The album opens up with some traditional folk music that sounds Middle Eastern in nature and even after the driving riffs and drums begin there is a flute-like instrument providing a melody over the top of the guitars until the verse sections begin. The first thing I noticed was the increased complexity of the sound compared to Dom Zly. Not only the obvious folk elements but at different times there are also separate guitar parts and in the quieter keyboard section during “Krol”, there is a guitar backing that adds a nice element to the piano. Radosław Sołek maintains the vocal style he brought to Dom Zly and it works really well within the songs, conveying the emotion behind the songs.
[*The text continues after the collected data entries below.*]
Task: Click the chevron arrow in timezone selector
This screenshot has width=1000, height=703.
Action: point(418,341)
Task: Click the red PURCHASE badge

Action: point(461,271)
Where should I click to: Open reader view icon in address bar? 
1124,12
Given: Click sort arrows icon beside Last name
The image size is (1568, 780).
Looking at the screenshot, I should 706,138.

Perhaps just to show they can write shorter songs, “Wzrastanie” is the next song on the album and one that does not feature a quieter interlude, so it’s melodic death metal from start to finish, fast and driving, the kind of music that literally compels your head to start nodding or even banging to the rhythm. The drum work by Thomas Pyzia is really showcased in this song as he provides the underlying speed to move the song. This song also highlights the quality production as during the instrumental sections, one can clearly pick out both guitar parts, the drums, and the bass line, so there is no “wall of sound” effect that so often happens in heavier music.
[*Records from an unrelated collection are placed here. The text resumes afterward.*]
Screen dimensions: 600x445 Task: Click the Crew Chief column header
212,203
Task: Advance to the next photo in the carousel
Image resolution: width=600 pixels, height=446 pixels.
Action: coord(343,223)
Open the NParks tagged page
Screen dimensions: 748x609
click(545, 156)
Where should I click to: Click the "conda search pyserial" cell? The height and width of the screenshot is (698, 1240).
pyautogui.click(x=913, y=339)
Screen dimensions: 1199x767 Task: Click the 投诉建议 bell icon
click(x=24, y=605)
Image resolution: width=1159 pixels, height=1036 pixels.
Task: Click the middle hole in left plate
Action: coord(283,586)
“Oblicze Milaczenia” and “Adventus” change up the formula a bit with a piano and slower, heavier riffs opening each song, respectively, and Solek’s vocals in “Oblicze Milaczenia” being a bit more strained than on other songs and nearing raggedness. However, these changes are still minor compared to what comes in the next two songs “Ur” and “Nie Do Wiary”. On “Ur”, which is the longest song on the album at near 7 minutes, the band adds additional layers to the already complex sound with the return of traditional folk-like instruments adding a new texture to the sound and a quieter piano outtro that features a choir chanting in solemn tone to close out the song. “Nie Do Wiary” opens up with some female vocals chanting out in a cadence that the band then incorporates into the main riff for the song. Her vocals return throughout the song with same phrase and cadence, making it almost like a chorus and each time signals a change in how the song progresses. Eventually, the band steps back to leave just the female vocals and then joins in to provide a heavy melodic riff backing to her vocals before stepping back again to have the song closed out by a mournful piano section.
More surprises come later in the album and really each song becomes almost a story unto itself. One of my favorite parts was the opening guitars in “Niepoprawny II”, which one can’t help but see a similarity to those in the song “Black Sabbath”. Eventually the band picks up the pace and that similarity fades out completely but incorporating that was a novel touch. Note: in the video the two parts of “Niepoprawny” are combined, so the section I refer to in “Niepoprawny II” begins at the 2:37 mark.
Having followed the band for a while now, I would count myself as an ardent supporter even though the vocals are in Polish. They are simply that good. Thankfully like they did with the Dom Zly video, the band has released an English lyric video for “Źródło Pustyni “ (Desert Wellspring). The closest descriptor I can think of would be that their overall sound is similar to that of Immortal Souls, when they are at their most melodic. Dom Zly helped establish Malchus in terms of melodic death metal and the band have taken the lessons learned there and expanded their overall sound into a complex mixture of elements that work together seamlessly.
Written by John Jackson
4. Oblicze Milaczenia
8. Nie Do Wiary
9. Niepoprawny I
10. Niepoprawny II
13. Zrodlo Pustyni (Desert Wellspring)
Radosław Sołek – Guitar, vocals
Paweł Tumiel – Guitar
Bartosz Tulik – Bass
Tomasz “papirus” Pyzia – Drums
Record Label: Independent, Oct. 2017
Video (audio) for ‘Zniewolony’
Lyric video in English for ‘Zrodlo Pustyni’ (Desert Wellspring)
Video (audio) for ‘Niepoprawny’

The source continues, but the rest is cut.